From feared competitor to trusted companion: understanding and enhancing trust in AI over time
Artificially Intelligent systems are becoming both much more pervasive, and better. There is a lot of evidence though that the interaction between the human planner and AI systems is far from hassle free: AI-generated decisions are overridden or adapted when they should have been left alone, and AI-systems are trusted when they should not have been. The literature has suggested several factors that influence the trust that a planner has in AI systems, some related to the planner (experience and expertise, for instance), some related to the system (transparency, reliability, fairness, …) and some related to the context in which the interaction takes place (high-risk vs low-risk decisions, complex vs more standard, …). An overlooked issue is that in many organizations planners interact with the AI system repeatedly. This causes that, as planners interact more often, how they feel about and behave towards the system becomes more and more dependent on their experience with the system (and less dependent on these more often studied initial factors). This project focuses on trust in AI-systems over time and how past interactions of the planner with the AI-system shape future interactions.
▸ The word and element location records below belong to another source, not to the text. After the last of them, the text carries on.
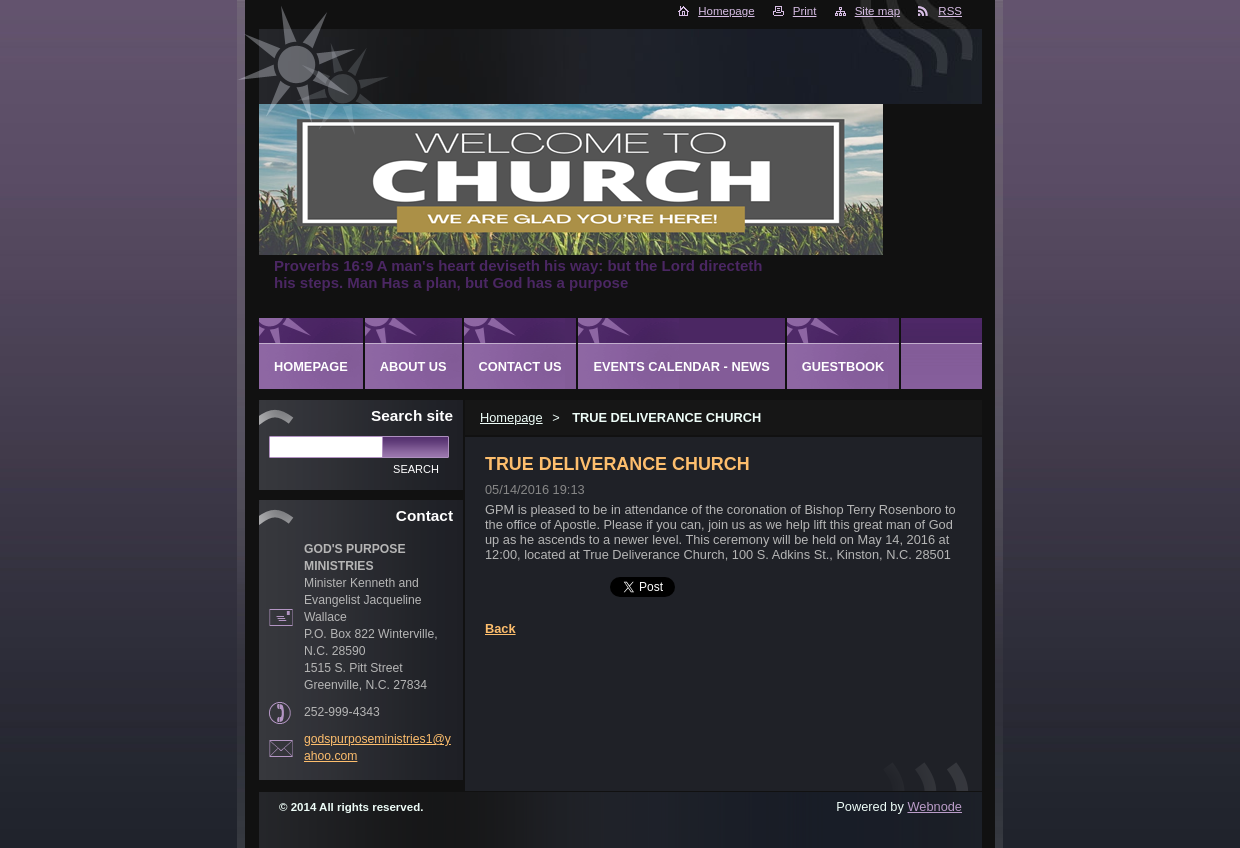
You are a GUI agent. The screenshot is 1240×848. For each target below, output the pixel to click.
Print (805, 11)
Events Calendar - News (681, 366)
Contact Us (520, 366)
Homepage (726, 11)
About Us (413, 366)
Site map (877, 11)
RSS (950, 11)
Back (500, 628)
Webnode (934, 806)
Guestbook (843, 366)
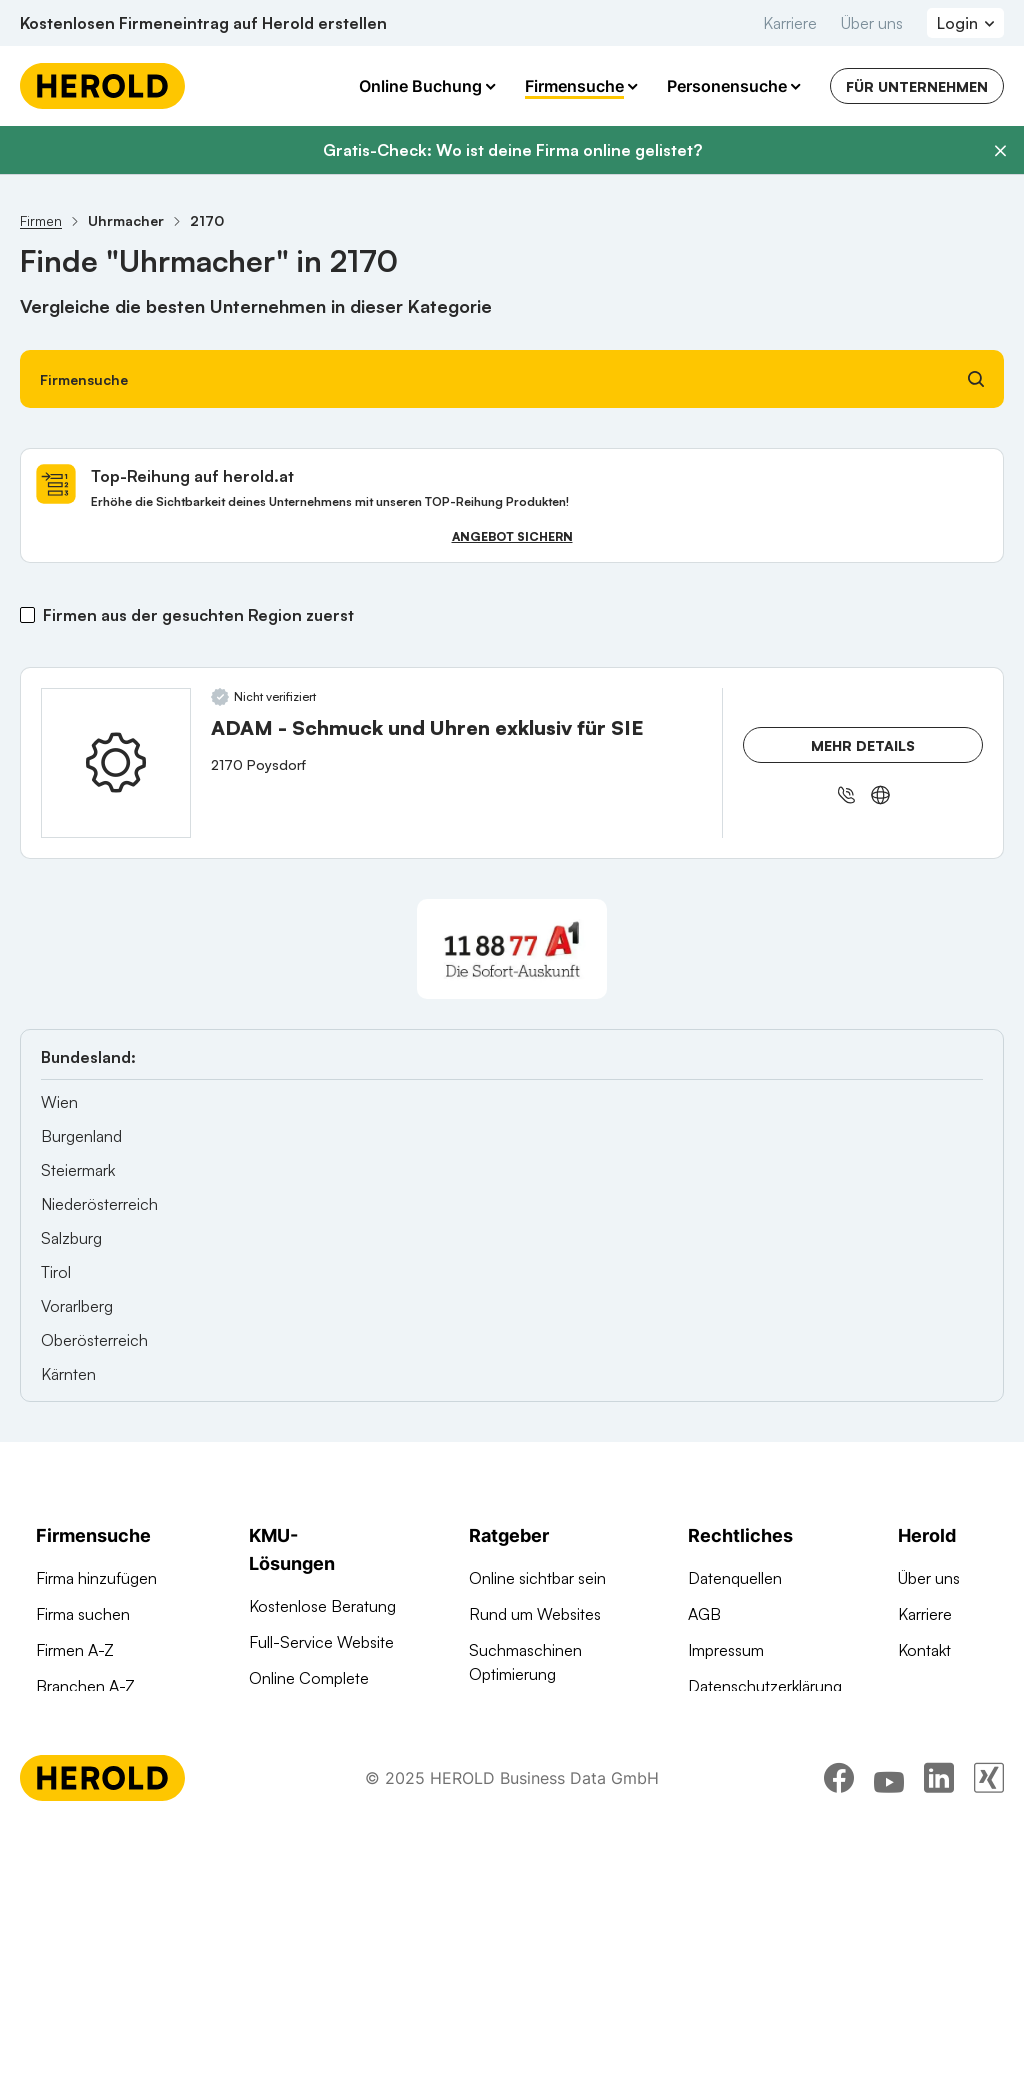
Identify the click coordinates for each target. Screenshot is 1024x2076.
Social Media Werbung (328, 1810)
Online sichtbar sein (537, 1578)
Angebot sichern (512, 536)
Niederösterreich (99, 1204)
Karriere (790, 23)
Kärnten (68, 1374)
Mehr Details (863, 745)
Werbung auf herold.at (114, 1758)
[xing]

Widening the frame: Rational choice beyond a given utility function
Supply chain and logistics planning problems can be seen as optimisation problems that require collecting as much relevant information as possible, determining possible choices, and selecting the action with the highest expected utility. They thus lend themselves to AI solutions that use the same model: “… we build optimising machines, we feed objectives into them, and off they go.” (Russell 2019, 172). “Rational choice” in this sense assumes a given utility function. But apart from well-known problems with rational choice in real-world environments (e.g. uncertainty, dynamic changes, other agents, non-discreteness of actions), we know from the human example that highly complex choices in real-world environments require metacognition, e.g. considering which utility function to use, whether our reasoning is trustworthy, whether knowledge is sufficient, whether to act now or to optimise the decision further, whether a course of action is ethical. Humans (and certain animals) are able to change the frame of reference and move to metacognition, when needed. The supply chain and logistics planning problems are a fine place for a case study of this metacognition problem in a practical environment. When and how should a system say: “It is best not decide this and act now, I should change the frame”?